“School district argues football coach’s postgame prayer pressured students” (Web, April 1) quotes a lawyer who says a public official may not do anything to “advance” religion. Under the Constitution, that dog doesn’t hunt.

The First Amendment to the Constitution, part of the Bill of Rights, says “Congress shall make no law respecting an establishment of religion.” The Supreme Court has long held that the Bill of Rights does not apply to the states, but the court has applied most of the Bill’s provisions to the states under a principle called the incorporation doctrine. Most provisions of the Bill of Rights apply to the states, the court says, by incorporation into the due process clause of the 14th Amendment, which says a state can’t “deprive” any “person” of “life, liberty or property” without due process of law.

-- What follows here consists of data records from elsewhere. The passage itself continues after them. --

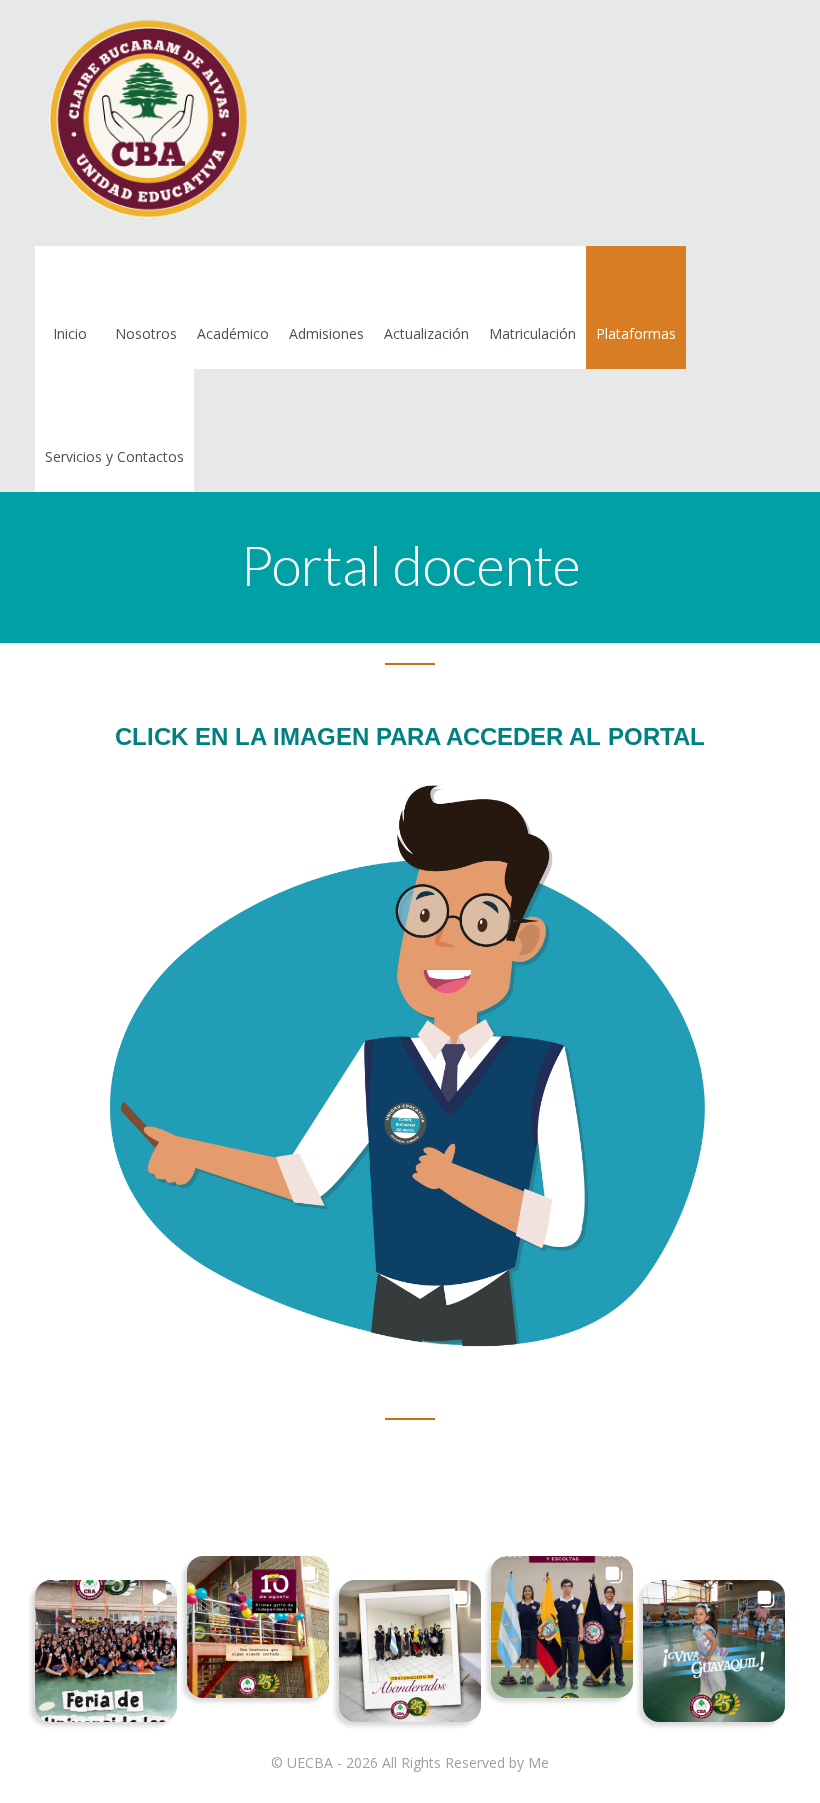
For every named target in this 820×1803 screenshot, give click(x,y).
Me (538, 1762)
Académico (233, 333)
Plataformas (636, 333)
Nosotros (146, 333)
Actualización (426, 333)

The incorporation doctrine is dubious at best, but even if it’s sound, it can’t be applied to state support of religion that has no coercive effect. If a state gives money to a religious school, no person is deprived of life, liberty or property, as required by the 14th Amendment. If a creche is erected in the public square, no person is deprived of life, liberty or property. The same holds true when a coach prays alone on a football field.

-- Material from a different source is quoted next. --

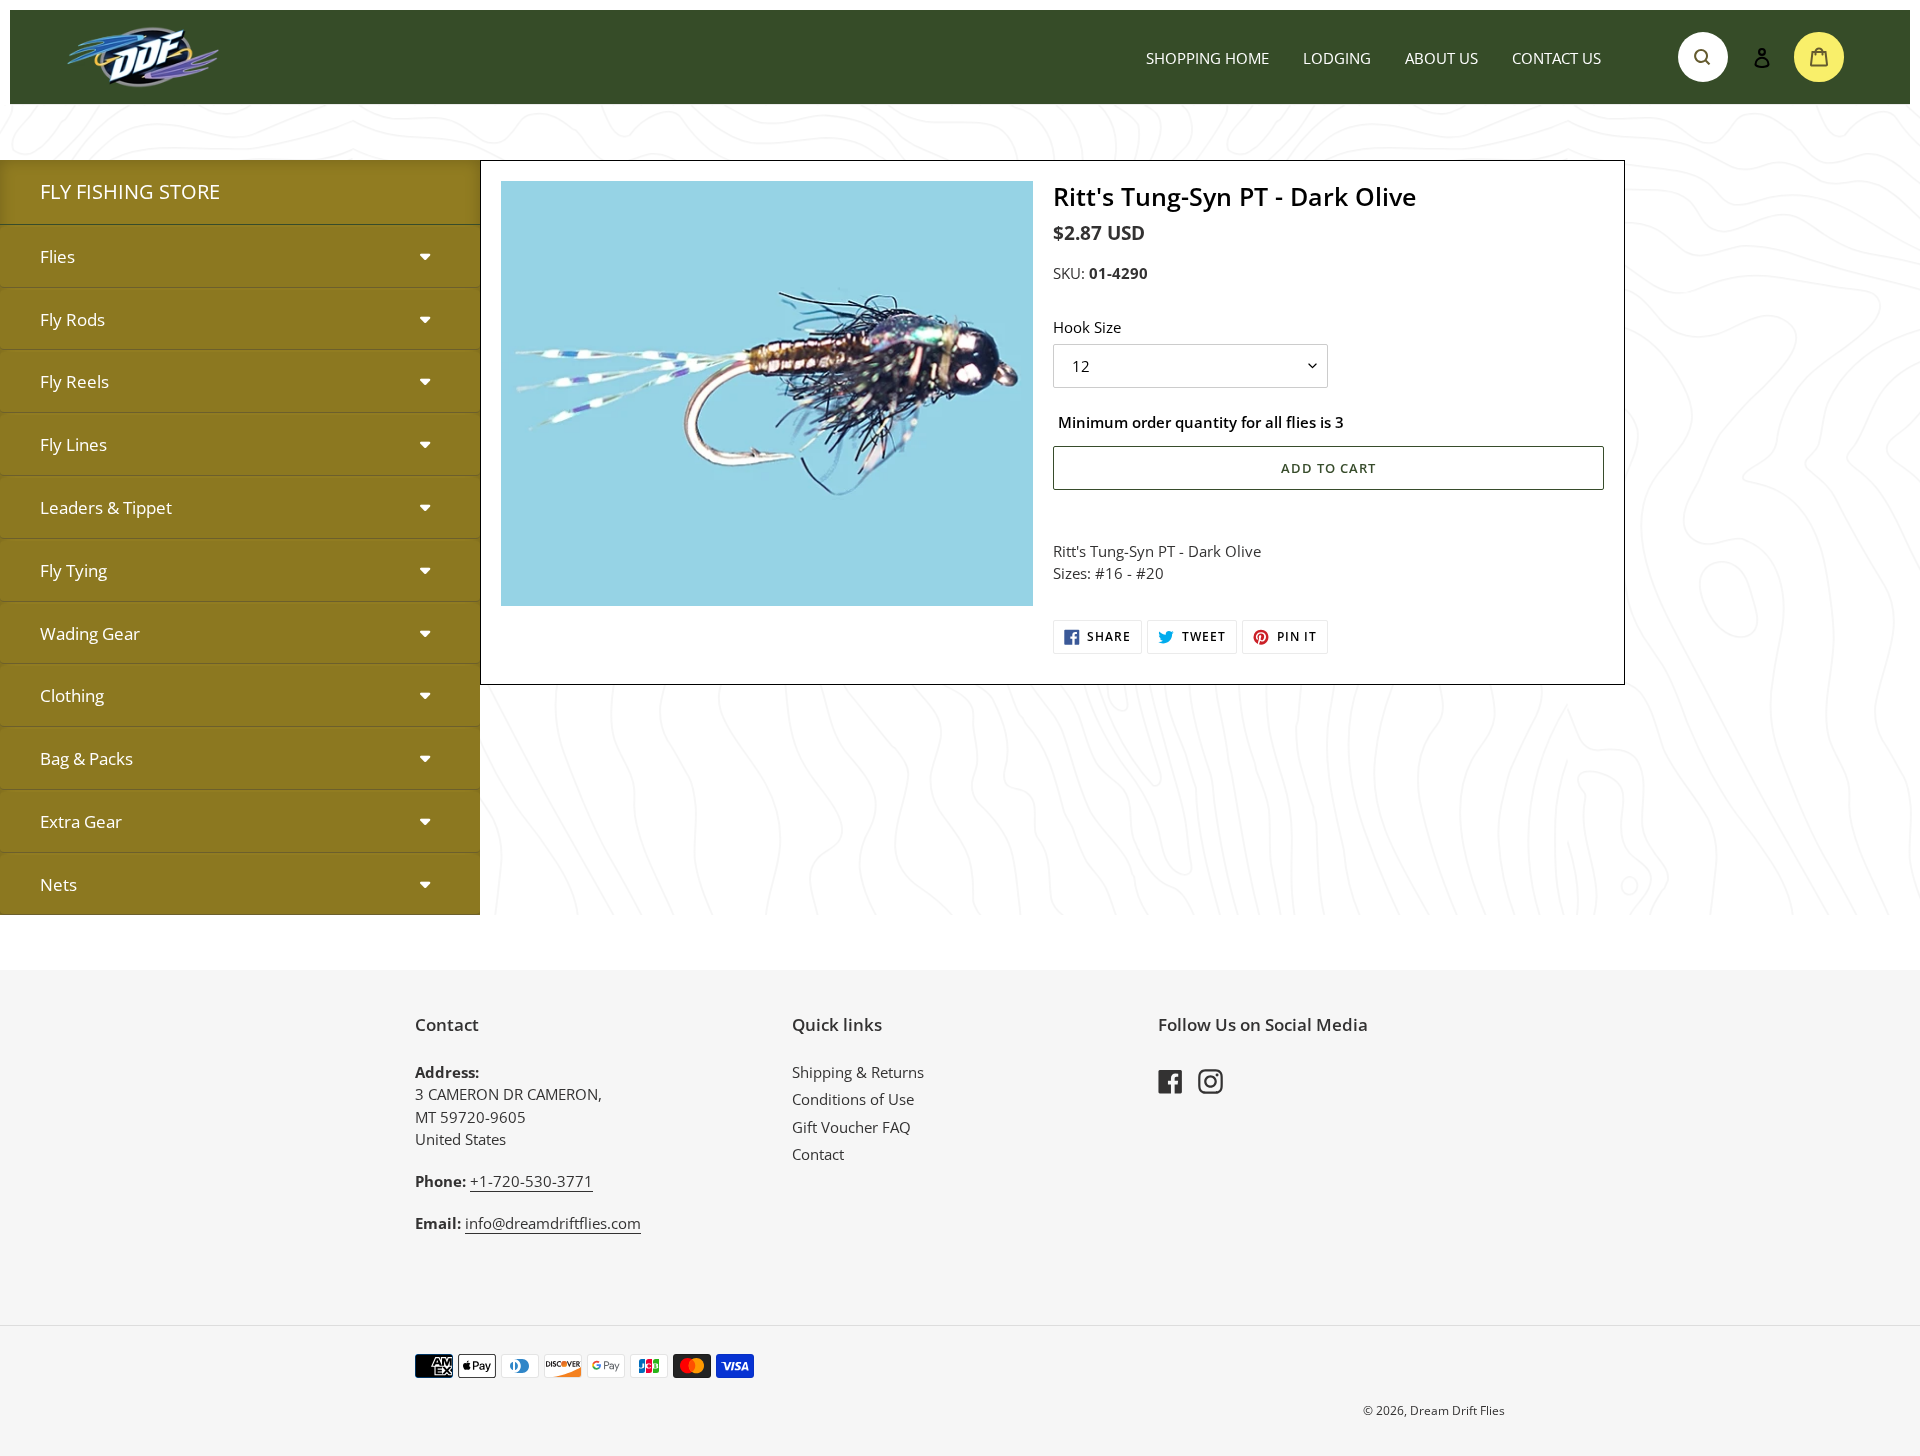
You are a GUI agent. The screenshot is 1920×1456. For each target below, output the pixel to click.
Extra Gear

At a law school reunion a few years ago, I attended a constitutional law class conducted by Professor Laurence Tribe, who has written a multi-volume treatise on the Constitution. I approached him during the class intermission and advanced my establishment-clause argument. He agreed, though I doubt he’s ever put that agreement in writing.

Since 1947 the Supreme Court has invoked the incorporation doctrine to apply the establishment clause to the states. It is wrong on this score and should correct its error.